(Data excerpts begins)

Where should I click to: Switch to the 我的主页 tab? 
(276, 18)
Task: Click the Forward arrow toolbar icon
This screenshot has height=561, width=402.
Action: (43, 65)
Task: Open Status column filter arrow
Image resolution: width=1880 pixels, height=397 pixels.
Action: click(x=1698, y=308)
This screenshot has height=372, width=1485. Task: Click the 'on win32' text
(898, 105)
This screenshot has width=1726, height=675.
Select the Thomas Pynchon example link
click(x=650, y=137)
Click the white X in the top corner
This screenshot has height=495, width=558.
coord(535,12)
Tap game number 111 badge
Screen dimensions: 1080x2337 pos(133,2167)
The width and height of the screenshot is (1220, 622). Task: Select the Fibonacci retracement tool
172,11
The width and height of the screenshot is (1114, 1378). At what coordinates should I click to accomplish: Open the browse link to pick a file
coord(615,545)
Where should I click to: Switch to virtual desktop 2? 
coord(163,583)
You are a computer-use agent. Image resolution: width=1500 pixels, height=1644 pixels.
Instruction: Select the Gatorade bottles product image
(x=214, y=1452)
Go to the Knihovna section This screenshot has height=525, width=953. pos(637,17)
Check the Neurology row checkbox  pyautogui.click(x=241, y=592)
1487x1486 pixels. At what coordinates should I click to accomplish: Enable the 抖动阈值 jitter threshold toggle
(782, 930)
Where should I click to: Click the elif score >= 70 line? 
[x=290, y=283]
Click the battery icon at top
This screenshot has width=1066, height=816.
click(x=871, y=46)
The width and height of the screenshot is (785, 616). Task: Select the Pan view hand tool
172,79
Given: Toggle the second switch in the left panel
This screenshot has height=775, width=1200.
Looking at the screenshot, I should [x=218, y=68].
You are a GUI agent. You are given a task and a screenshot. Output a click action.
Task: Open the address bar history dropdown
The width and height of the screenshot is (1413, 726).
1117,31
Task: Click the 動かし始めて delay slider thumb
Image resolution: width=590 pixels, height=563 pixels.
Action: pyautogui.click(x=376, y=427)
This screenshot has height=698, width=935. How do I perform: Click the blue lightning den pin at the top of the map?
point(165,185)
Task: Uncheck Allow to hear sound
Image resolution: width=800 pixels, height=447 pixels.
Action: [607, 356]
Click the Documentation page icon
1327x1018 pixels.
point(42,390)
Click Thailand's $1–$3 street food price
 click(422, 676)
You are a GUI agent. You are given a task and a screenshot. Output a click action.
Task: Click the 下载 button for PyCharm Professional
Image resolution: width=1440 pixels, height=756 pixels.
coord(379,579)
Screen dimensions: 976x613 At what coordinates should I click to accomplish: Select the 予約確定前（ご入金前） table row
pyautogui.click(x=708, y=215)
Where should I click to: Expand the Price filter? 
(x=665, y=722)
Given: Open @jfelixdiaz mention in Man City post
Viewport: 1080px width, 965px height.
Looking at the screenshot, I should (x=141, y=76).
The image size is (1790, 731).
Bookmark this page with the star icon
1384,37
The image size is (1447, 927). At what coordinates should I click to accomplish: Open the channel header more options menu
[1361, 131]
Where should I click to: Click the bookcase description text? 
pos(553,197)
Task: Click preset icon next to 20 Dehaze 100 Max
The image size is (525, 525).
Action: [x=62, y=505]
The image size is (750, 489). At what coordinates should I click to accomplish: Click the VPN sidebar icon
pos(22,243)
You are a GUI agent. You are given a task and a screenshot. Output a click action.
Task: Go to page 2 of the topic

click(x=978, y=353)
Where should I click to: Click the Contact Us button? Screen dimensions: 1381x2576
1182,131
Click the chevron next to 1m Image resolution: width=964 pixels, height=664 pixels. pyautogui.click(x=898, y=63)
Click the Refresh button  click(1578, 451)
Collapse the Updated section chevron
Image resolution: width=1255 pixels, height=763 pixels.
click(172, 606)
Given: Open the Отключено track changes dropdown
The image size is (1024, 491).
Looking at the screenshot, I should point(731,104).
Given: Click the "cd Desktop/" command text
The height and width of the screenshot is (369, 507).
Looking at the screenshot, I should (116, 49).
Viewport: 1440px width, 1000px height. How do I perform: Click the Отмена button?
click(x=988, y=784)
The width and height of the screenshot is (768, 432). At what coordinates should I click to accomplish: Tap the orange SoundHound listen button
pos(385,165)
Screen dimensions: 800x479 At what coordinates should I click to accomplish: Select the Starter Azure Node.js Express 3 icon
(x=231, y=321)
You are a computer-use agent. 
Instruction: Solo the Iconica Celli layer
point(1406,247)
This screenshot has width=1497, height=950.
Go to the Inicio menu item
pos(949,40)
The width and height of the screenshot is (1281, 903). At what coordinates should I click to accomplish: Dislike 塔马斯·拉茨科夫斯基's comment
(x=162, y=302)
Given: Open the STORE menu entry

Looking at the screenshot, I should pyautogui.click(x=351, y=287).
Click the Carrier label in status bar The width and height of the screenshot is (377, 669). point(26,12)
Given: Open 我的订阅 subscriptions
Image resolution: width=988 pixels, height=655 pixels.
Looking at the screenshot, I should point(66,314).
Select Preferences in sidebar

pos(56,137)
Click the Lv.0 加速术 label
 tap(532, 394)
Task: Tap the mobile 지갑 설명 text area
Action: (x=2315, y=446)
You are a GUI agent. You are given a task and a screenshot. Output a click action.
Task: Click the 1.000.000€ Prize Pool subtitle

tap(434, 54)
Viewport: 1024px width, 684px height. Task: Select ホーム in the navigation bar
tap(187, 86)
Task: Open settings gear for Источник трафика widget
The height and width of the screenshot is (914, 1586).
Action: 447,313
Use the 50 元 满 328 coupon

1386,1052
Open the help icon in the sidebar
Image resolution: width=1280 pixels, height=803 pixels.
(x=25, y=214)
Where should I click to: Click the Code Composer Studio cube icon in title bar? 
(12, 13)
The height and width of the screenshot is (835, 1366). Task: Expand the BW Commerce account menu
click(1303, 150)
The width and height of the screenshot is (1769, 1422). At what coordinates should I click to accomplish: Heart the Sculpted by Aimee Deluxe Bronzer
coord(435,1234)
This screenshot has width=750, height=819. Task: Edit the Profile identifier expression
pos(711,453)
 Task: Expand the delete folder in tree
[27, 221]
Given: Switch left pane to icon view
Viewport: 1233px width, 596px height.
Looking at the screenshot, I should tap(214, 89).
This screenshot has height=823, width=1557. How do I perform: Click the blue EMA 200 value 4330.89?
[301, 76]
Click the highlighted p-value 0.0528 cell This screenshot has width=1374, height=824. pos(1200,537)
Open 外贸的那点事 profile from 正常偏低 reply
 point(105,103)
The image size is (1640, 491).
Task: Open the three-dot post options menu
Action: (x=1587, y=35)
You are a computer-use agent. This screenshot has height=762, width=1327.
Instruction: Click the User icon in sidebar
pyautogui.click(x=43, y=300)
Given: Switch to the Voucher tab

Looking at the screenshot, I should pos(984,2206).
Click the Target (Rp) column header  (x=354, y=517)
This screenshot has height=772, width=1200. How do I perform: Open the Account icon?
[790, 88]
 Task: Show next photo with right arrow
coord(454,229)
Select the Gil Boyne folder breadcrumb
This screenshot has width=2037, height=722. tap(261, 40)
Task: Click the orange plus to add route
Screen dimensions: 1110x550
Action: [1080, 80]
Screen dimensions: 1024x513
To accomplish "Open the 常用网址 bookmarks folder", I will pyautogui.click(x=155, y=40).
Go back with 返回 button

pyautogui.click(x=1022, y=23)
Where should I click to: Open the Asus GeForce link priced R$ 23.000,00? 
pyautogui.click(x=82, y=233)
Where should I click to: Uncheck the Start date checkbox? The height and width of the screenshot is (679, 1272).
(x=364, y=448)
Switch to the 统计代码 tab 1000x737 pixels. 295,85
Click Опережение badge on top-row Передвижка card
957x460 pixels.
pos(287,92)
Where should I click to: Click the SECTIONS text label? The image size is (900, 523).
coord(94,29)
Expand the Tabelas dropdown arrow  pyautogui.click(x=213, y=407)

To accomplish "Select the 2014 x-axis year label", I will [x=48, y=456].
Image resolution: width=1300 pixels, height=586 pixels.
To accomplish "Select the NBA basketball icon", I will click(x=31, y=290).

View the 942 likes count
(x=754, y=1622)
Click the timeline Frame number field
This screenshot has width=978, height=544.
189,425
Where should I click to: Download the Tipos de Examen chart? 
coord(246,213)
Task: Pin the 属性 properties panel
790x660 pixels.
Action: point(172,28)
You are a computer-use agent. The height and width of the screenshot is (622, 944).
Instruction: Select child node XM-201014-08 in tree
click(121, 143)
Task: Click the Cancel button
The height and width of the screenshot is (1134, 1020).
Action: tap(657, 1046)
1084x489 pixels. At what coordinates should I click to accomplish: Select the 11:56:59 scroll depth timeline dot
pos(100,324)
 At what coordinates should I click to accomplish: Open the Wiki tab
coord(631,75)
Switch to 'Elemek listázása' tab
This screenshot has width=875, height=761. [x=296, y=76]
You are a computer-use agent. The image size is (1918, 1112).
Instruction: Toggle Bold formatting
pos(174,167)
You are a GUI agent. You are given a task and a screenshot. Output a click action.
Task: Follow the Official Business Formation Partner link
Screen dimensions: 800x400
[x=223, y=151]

(Data excerpts ends)

* **Problem**:
What lines hold the string "chevron"? Pick them out of the data.

* **Task result**:
Click the chevron next to 1m Image resolution: width=964 pixels, height=664 pixels. pyautogui.click(x=898, y=63)
Collapse the Updated section chevron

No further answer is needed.